On comparison of short stature with study characteristic like sex, age, average haemoglobin before transfusion, frequency of transfusion, and serum ferritin level, we found a significant correlation between short stature and age, gender, serum ferritin level and frequency of transfusion (P<0.05). Receiver Operating Characteristics (ROC) curve was prepared to evaluate frequency of transfusion cut-off point and short stature incidence. The cut off for transfusion was found to be 16 days with respect to the incidence of short stature (Figure 1).

Figure 1: Frequency of transfusion cut-off point and short stature incidence.
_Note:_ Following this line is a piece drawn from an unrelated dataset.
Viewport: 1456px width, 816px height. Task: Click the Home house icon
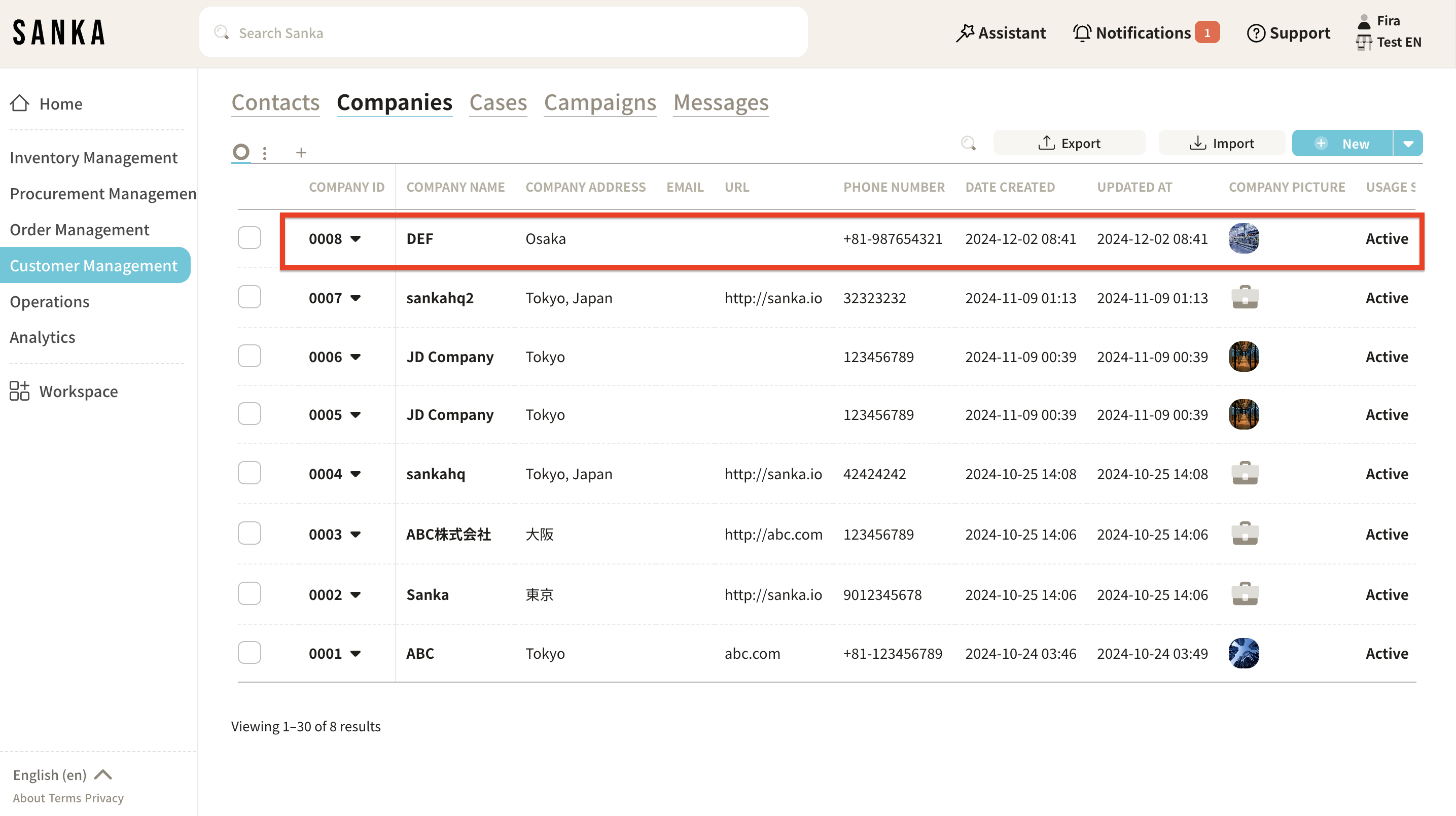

After obtaining the frequency of transfusion cut-off point, the subjects were divided based on the same. It was analyzed in relation to the incidence of short stature and we observed a significant correlation between frequency of transfusion and the incidence of short stature (P=0.001).

Discussion

Despite major therapeutic progress in the last couple of decades growth failure still is a significant challenge in beta thalassemia major, often affecting the social adjustment and hence quality of life. In the present study, 93 children with transfusion dependant thalassemia were included to study the prevalence of short stature and its correlation with various factors such as age, gender, serum ferritin, pre transfusion haemoglobin and frequency of transfusion. The anthropometric data revealed that short stature was present in 44.1% of the cases included, more common in males (80.5%). The proportion of short stature in our study was comparable to study. Studies by Shamaoon et al. [5,6]. However studies done by Rathaur et al. showed a higher prevalence of short stature [7-9]. This may be attributed to the difference in epidemiological characteristics of the study population included and difference in chelation therapy given to the cases 58.5% of the short statured cases belonged to the age group of 10-14 years with mean age of 10.09 ± 3.44 years (p value<0.05).
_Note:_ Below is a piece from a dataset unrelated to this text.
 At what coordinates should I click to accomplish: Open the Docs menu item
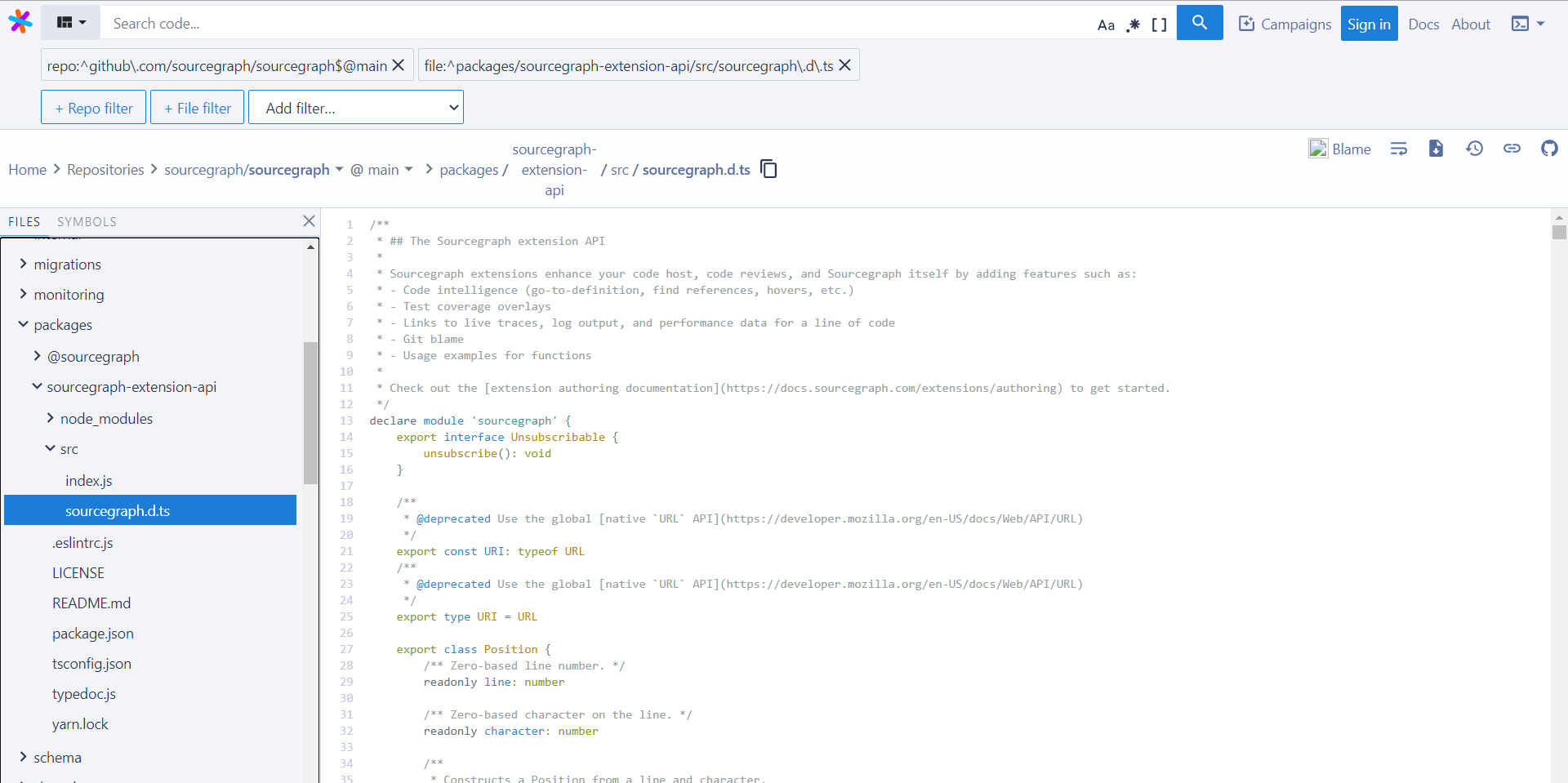pos(1423,24)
Only 7.3% cases of short stature were being transfused adequately as their pre transfusion haemoglobin was more than 10 g/dl, hence suggesting short stature may not only be because of iron overload but other factors like chronic anemia with ineffective erythropoiesis, under nutrition like zinc deficiency, other endocrine dysfunctions and side effects of chelation therapy on skeletal growth also play a role in the growth of the patient 58.5% cases were being transfused atleast twice a month in comparison to 4.9% cases of short stature who were transfused once a month. Hence suggesting higher the volume of transfusion, and hence more iron overload and hence more is the hemosiderosis related injury. Hence, we found a statistically significant correlation between frequency of transfusion and the incidence of short stature (P=0.001). Similar results were obtained in studies by Shamaoon et al. [5,10].

Conclusion

Hence, in conclusion, transfusion dependant thalassemia patients should be adequately transfused so as to prevent development of complications due to the disease. However, iron overload should be prevented and treated with adequate chelation therapy. Regular monitoring of anthropometric parameters on a growth chart at six monthly interval to facilitate early detection of growth faltering.
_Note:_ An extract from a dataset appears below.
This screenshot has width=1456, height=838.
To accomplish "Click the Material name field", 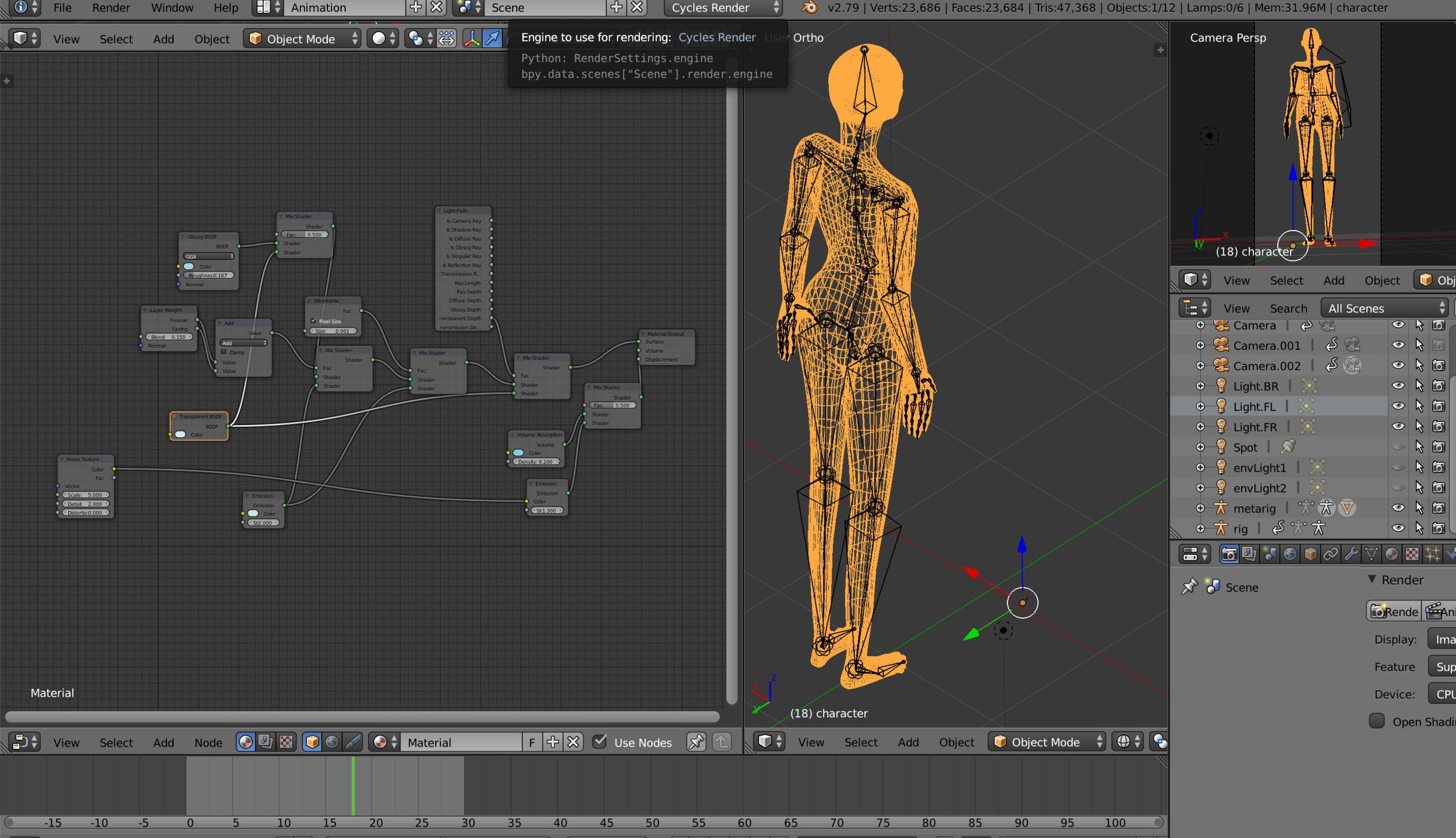I will pyautogui.click(x=460, y=742).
Transfusion dependant thalassemia patients should be adequately transfused so as to prevent development of complications due to the disease. However, iron overload should be prevented and treated with adequate chelation therapy. Regular monitoring of anthropometric parameters on a growth chart at six monthly interval to facilitate early detection of growth faltering.